▶ Task
Go through the records and filter out every line lacking the word "computer"; copy the lines that remain.

# # #

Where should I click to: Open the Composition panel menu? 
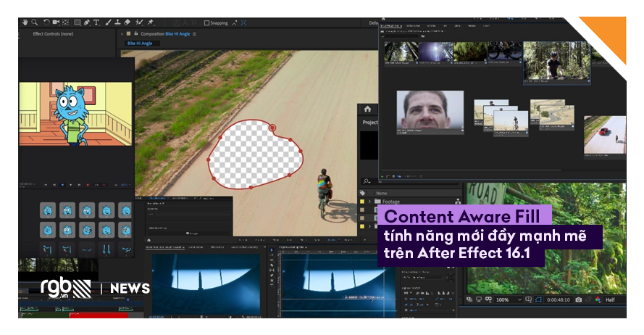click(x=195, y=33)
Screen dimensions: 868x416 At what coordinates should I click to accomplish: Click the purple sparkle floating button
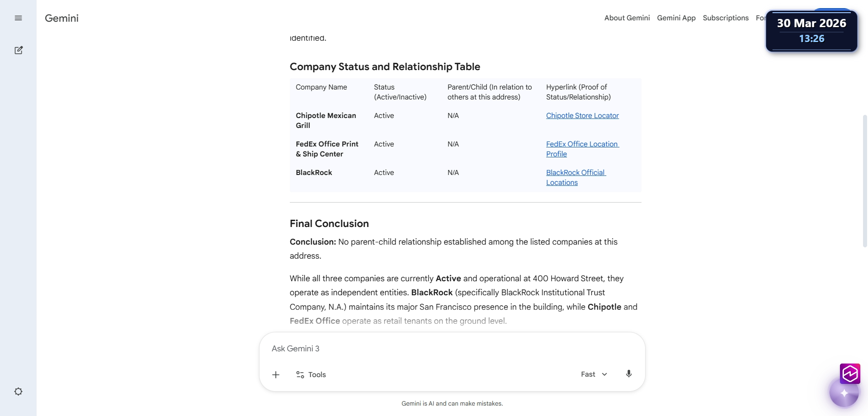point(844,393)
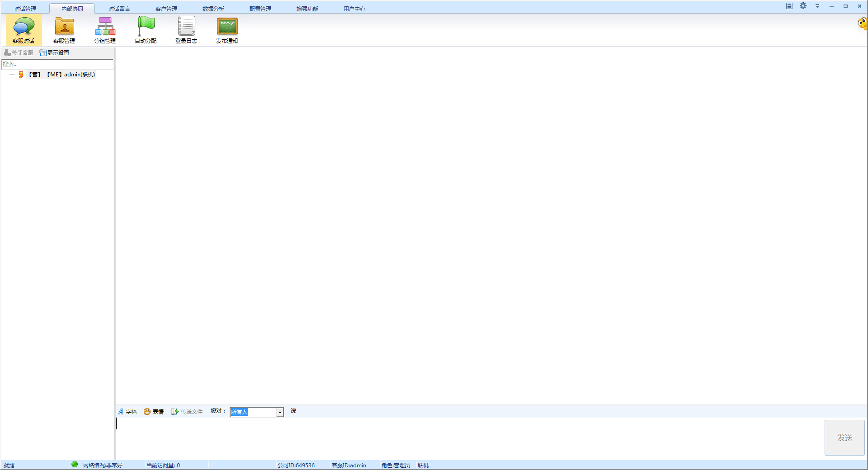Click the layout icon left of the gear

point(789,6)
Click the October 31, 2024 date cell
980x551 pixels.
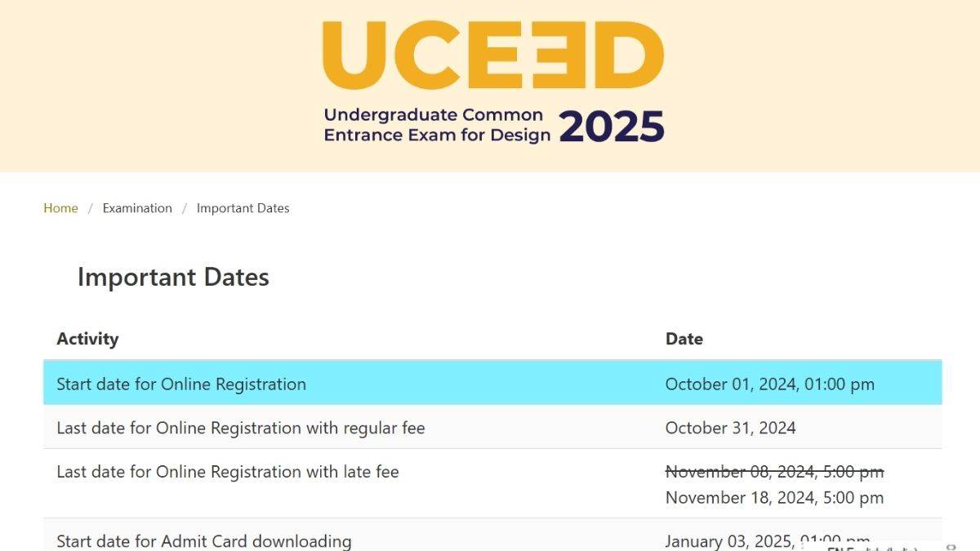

# # #

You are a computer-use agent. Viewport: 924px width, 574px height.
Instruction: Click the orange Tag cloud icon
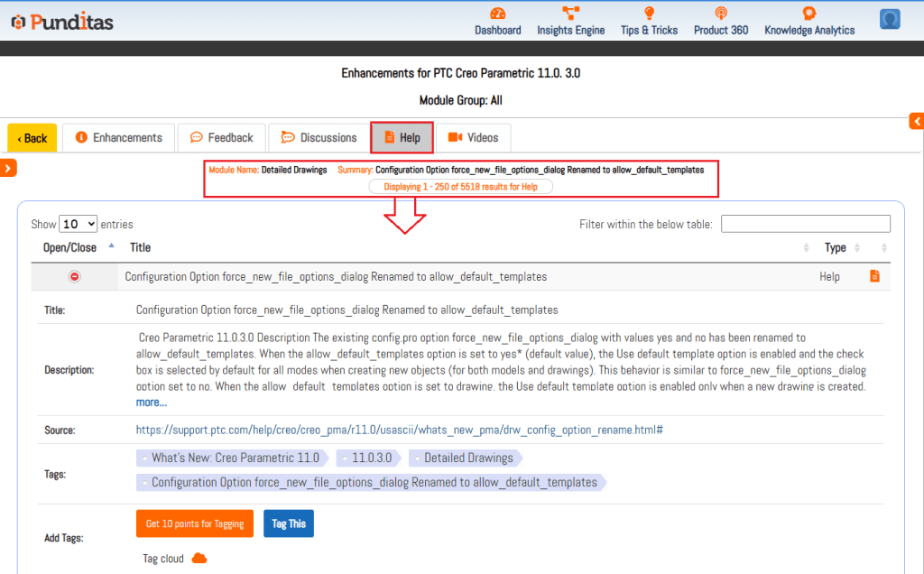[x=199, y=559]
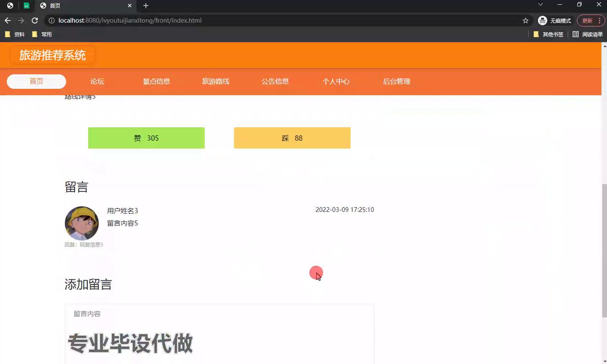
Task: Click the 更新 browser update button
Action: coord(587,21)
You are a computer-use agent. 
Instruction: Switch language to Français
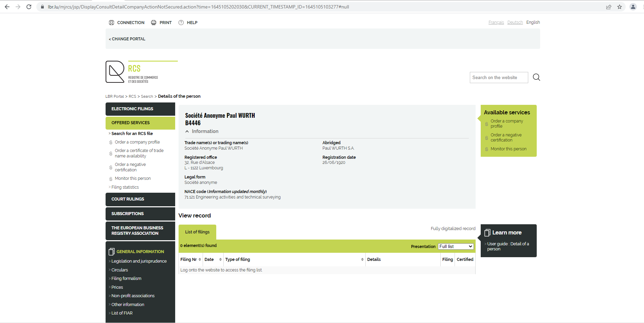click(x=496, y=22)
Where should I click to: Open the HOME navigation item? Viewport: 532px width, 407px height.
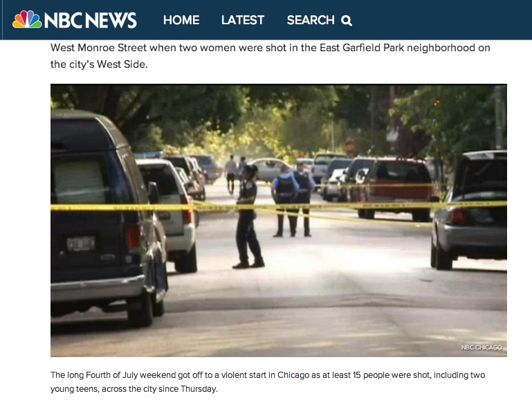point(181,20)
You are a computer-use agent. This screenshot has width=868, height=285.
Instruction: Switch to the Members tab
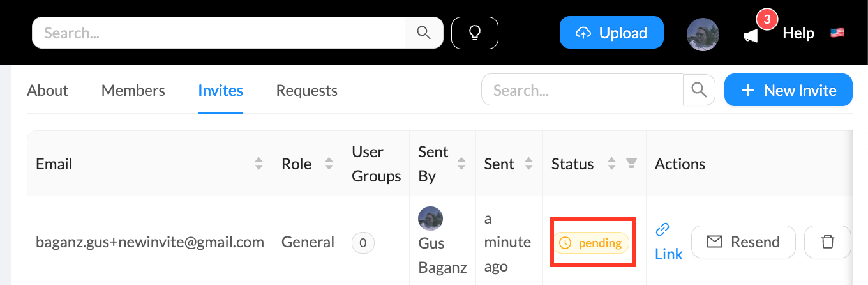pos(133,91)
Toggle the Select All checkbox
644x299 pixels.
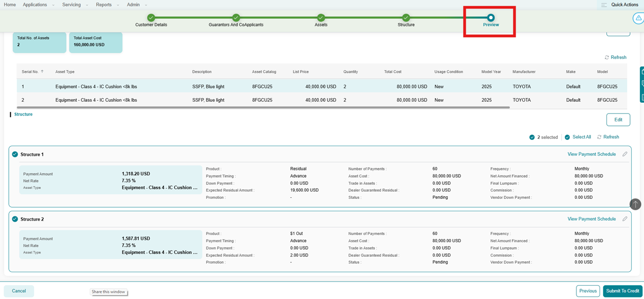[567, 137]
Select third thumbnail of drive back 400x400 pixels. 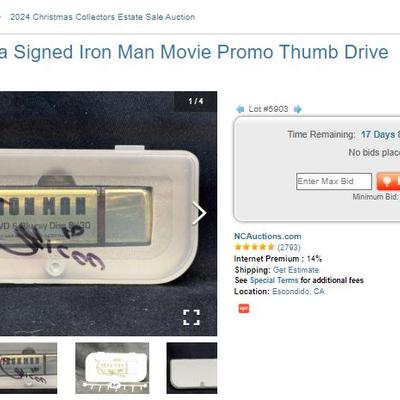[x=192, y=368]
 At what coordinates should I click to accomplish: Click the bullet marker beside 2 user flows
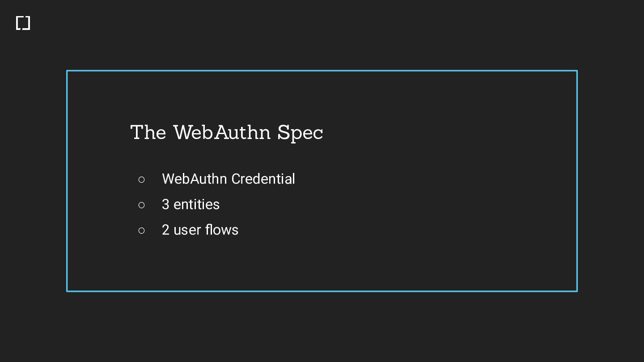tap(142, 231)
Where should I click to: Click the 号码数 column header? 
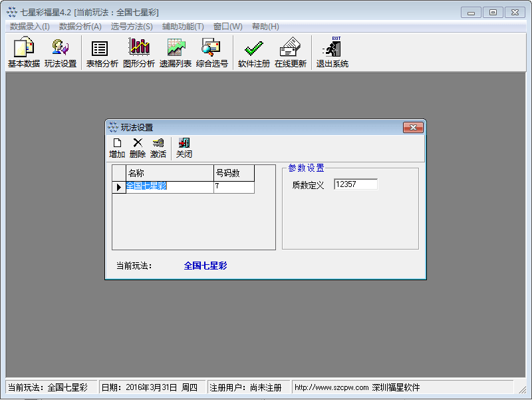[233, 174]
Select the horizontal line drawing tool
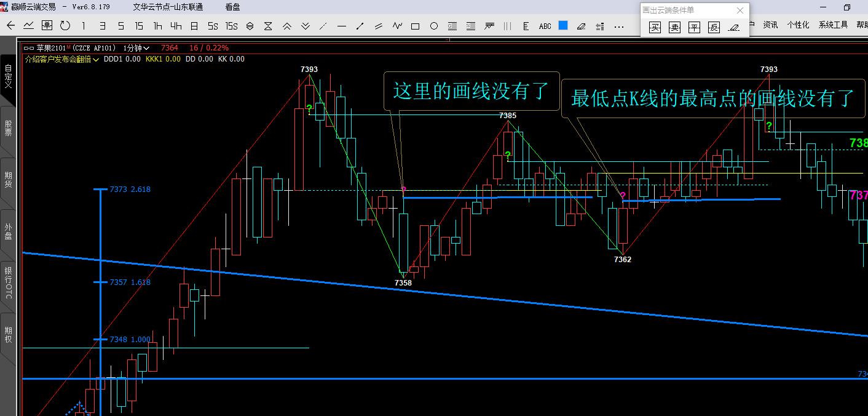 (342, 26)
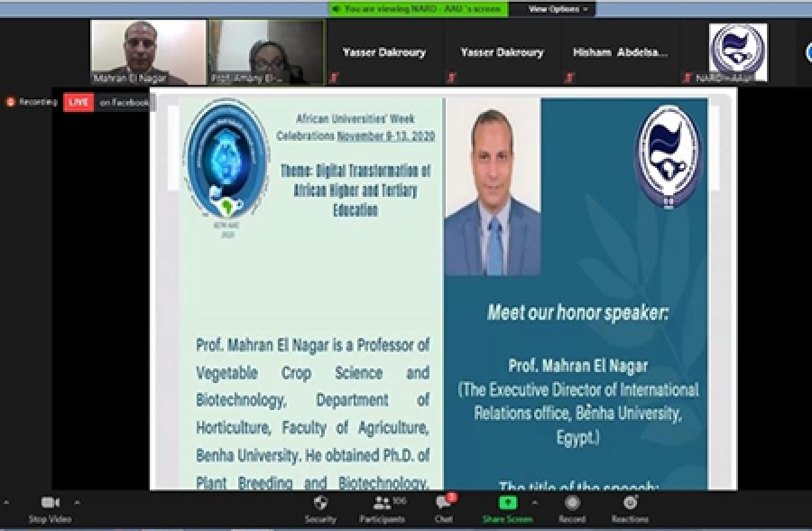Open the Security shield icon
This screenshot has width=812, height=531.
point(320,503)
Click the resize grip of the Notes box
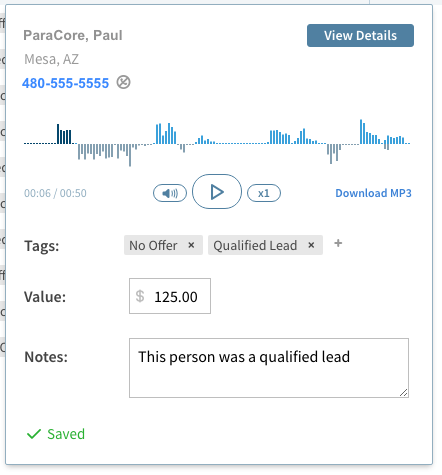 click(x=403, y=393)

# # #

▶ Completed exercise
You are a computer-use agent. Viewport: 924px width, 574px height.
You are a computer-use agent. 
You are a computer-use agent. This screenshot has width=868, height=285.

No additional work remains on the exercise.